*To do*: All entries should be copied exactly; the pictures stay out.

START Extracted records

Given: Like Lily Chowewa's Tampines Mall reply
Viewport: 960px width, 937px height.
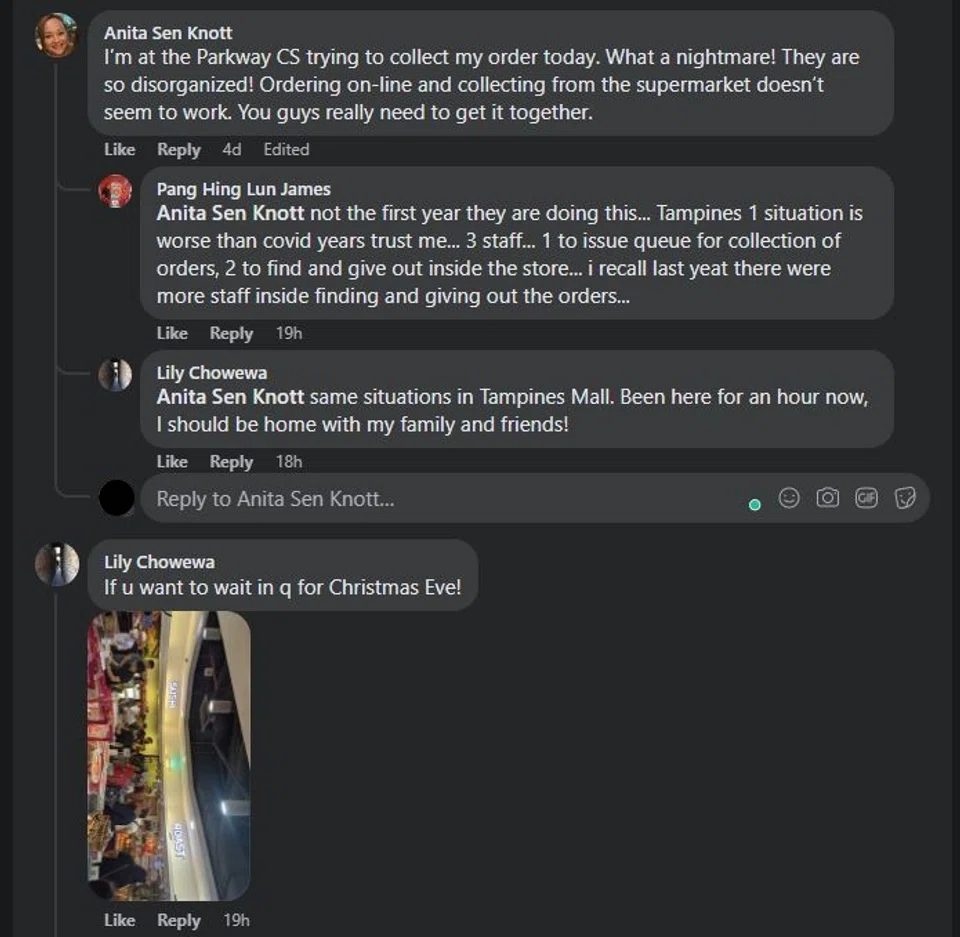Looking at the screenshot, I should point(172,462).
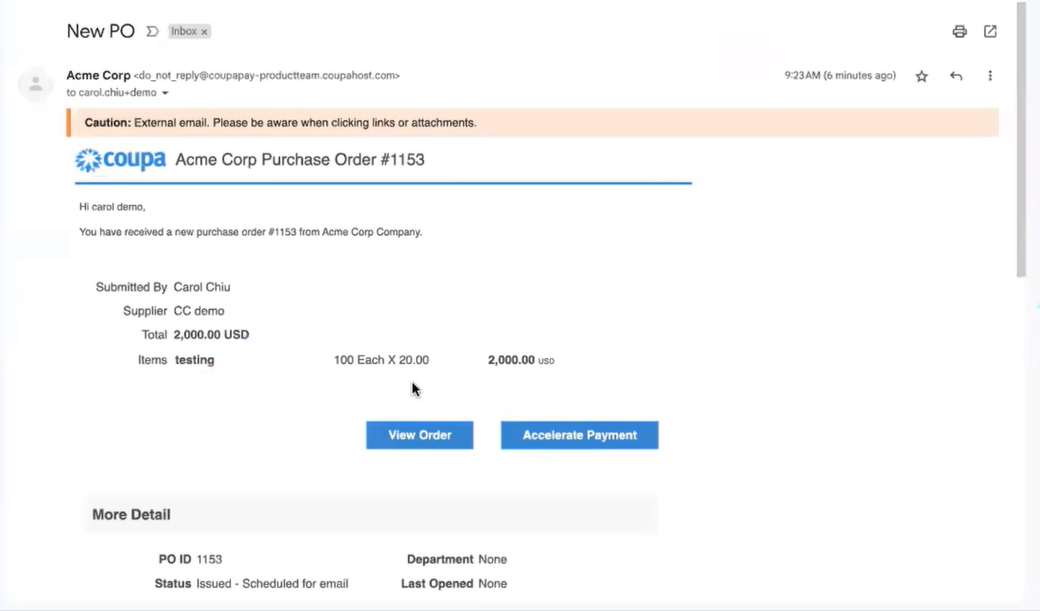Image resolution: width=1040 pixels, height=611 pixels.
Task: Click the New PO subject title
Action: tap(100, 31)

END Extracted records

*Result of the exercise*:
Given: Like Lily Chowewa's Tampines Mall reply
Viewport: 960px width, 937px height.
Looking at the screenshot, I should point(172,462).
Image resolution: width=1040 pixels, height=611 pixels.
Task: Click the New PO subject title
Action: tap(100, 31)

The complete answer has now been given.